- TASKS TO PERFORM -
A: From the In re Quinlan text below, list every judge named as sitting on the court for this case.
B: Answer these questions using the In re Quinlan text below:
(i) On what date was the case decided?
(ii) How old was Karen Ann Quinlan in 1975?
(iii) Who refused her father's wish to remove her from the medical ventilator?
C: Please carry on the In re Quinlan text below with the next part, starting after its last sentence.

- DOCUMENT TEXT -
╭──

In re Quinlan

In re Quinlan
Court New Jersey Supreme Court
Full case name In the matter of Karen Quinlan, an alleged incompetent
Decided March 31, 1976
Citation(s) 70 N.J. 10; 355 A.2d 647 (1976)
Case opinions
Majority: Hughes (unanimous)
Court membership
Judge(s) sitting Chief Justice Hughes, Justices Mountain, Sullivan, Pashman, Clifford and Schreiber and Judge Conford

In re Quinlan (70 N.J. 10, 355 A.2d 647 (NJ 1976)) was a landmark[1] 1975 court case in the United States in which the parents of a woman who was kept alive by artificial means were allowed to order her removal from artificial ventilation.[2][3]

Karen Ann Quinlan

Quinlan's high school graduation photo in 1972
Main article: Karen Ann Quinlan

Karen Ann Quinlan was 21 years old in 1975. After a night of drinking alcohol and ingesting tranquilizers, Quinlan passed out and ceased breathing for two 15-minute periods. After it was determined that she was in a persistent vegetative state, her father wished to remove her from the medical ventilator. Quinlan's primary physician and the hospital both refused.

╰──

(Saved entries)
╭──

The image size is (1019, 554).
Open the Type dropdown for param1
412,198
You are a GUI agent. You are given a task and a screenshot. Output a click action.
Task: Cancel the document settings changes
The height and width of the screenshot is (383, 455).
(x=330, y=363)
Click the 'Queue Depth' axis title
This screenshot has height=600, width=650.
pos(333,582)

╰──

- RESPONSES FOR EACH TASK -
A: Chief Justice Hughes, Justice Mountain, Justice Sullivan, Justice Pashman, Justice Clifford, Justice Schreiber, Judge Conford

B:
(i) March 31, 1976
(ii) 21 years old
(iii) Her primary physician and the hospital

C:
Legal case

Quinlan's father retained Paul W. Armstrong as counsel and filed suit in the New Jersey Superior Court in Morris County, New Jersey, on September 12, 1975, [4] to be appointed as Quinlan's legal guardian so that he could act on her behalf. Armstrong would later become involved in the Nancy Cruzan case and later still become a judge.[5]

The Court denied his request on November 10, 1975. [6] Mr. Quinlan appealed the decision to the Supreme Court of New Jersey, which on March 31, 1976, held that he could authorize the cessation of ventilation; and the hospital was bound to proceed with this order.


After being removed from the ventilator, Quinlan continued to breathe until her death, in 1986, from pneumonia.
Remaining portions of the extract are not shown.